Договор о нераспространении ядерного оружия. Действует в полную силу, но гарантировать его сохранность очень трудно. Каждые 5 лет происходят обзорные конференции по этому договору. И каждый раз, когда разрушаются какие-то договоренности между нами и американцами, обзорные конференции становятся во многом безуспешными.

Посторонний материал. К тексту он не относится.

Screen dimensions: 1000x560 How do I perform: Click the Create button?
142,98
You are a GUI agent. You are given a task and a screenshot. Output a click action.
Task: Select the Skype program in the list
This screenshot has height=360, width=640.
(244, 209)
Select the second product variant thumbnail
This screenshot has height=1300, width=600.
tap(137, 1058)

В 2010 году обзорная конференция окончилась успешно, потому что мы заключили с американцами новый Договор по СНВ. После этого заморожены были все переговоры, конференция 2015 года закончилась без весомых результатов. Теперь будет обзорная конференция 2020 года. Если только не будет никакой подвижки… Хотя бы американцы согласились продлить договор Пражский по СНВ еще на 5 лет, это был бы уже успех. Или начались консультации, как я уже говорил, по Договору о
ракетах средней и меньшей дальности. Тогда можно было бы рассчитывать на
какой-то успех этой конференции. Если ничего этого не будет, она может
закончиться провалом. А дальше может последовать все что угодно.

Дмитрий ТРЕНИН:

Что касается Китая, американцы боятся, что они в самой близкой перспективе могут впервые в истории столкнуться с государством, которое будет сильнее их экономически и может стать более продвинутым технологически. Именно этим объясняется нынешнее обострение или, скажем, ужесточение американской политики по отношению к Китаю.
Это та линия Трампа, которую поддерживает все американское политическое
сообщество. Это, возможно, последняя попытка Соединенных Штатов сдержать Китай.
Россия рядом не стоит. Просто рядом не стоит. Совершенно другие величины. Что
касается Договора о нераспространении ядерного оружия, здесь есть еще один
очень важный фактор. Соединенные Штаты начали «движение домой». Они начали это до Трампа. Фактически со второго срока Буша-младшего. При Обаме это было
публично артикулировано. Это означает, что в мире появляется вакуум
безопасности. Страны, которые раньше чувствовали себя более или менее безопасно
под американским зонтиком, оказываются без этого зонтика. Я говорил уже о том,
что исчезает страх перед ядерной войной, и в то же время это такая
диалектическая штука. Скажу по-другому. Никто не хочет умирать за других. И
Соединенные Штаты не готовы умирать за других. Разница между холодной войной и
нынешней ситуацией довольно простая. В холодную войну американцы вложились «по полной», потому что они всерьез опасались, что иначе их страна будет называться
Соединенные Советские Штаты Америки. Они не Европу защищали, они защищали самих себя. Они понимали, что если не остановят коммунизм в политической и военной форме в Европе и в Азии, то, вполне возможно, им придется столкнуться с
коммунизмом на территории Соединенных Штатов. Сейчас такой угрозы нет. И не
видно, и не предвидится — ни с российской, ни даже с китайской стороны. Поэтому
зачем американцам свои жизни терять для того, чтобы защитить Японию от Китая?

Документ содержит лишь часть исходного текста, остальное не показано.